> Task brief:
Tally the lines in the data below that contain the string "accomplish", and reply with the number alone.

> Information shown:

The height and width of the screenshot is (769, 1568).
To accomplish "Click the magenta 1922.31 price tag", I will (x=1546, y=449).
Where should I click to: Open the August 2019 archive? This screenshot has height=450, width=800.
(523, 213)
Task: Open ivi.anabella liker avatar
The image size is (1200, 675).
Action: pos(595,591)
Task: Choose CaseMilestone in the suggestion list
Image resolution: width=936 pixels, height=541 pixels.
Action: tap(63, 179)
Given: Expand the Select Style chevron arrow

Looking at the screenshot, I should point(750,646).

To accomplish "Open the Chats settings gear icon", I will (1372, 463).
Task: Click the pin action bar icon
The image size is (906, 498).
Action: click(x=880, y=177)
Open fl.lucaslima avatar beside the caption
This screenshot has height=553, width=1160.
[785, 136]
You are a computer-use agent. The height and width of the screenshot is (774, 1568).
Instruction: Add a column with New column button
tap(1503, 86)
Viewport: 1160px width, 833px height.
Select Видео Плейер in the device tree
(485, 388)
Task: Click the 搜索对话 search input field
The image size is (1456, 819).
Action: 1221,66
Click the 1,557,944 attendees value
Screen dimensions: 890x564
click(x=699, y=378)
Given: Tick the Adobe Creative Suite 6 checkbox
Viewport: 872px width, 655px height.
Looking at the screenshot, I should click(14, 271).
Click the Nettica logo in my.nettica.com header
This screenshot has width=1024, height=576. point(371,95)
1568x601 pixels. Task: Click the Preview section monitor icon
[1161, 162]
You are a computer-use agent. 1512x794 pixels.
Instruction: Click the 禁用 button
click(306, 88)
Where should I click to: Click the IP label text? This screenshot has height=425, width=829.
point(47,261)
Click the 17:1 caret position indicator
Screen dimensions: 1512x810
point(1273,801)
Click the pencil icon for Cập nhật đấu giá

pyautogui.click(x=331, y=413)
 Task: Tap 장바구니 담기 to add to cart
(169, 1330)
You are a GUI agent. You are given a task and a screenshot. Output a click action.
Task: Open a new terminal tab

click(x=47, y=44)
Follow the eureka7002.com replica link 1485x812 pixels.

> Exercise solution:
2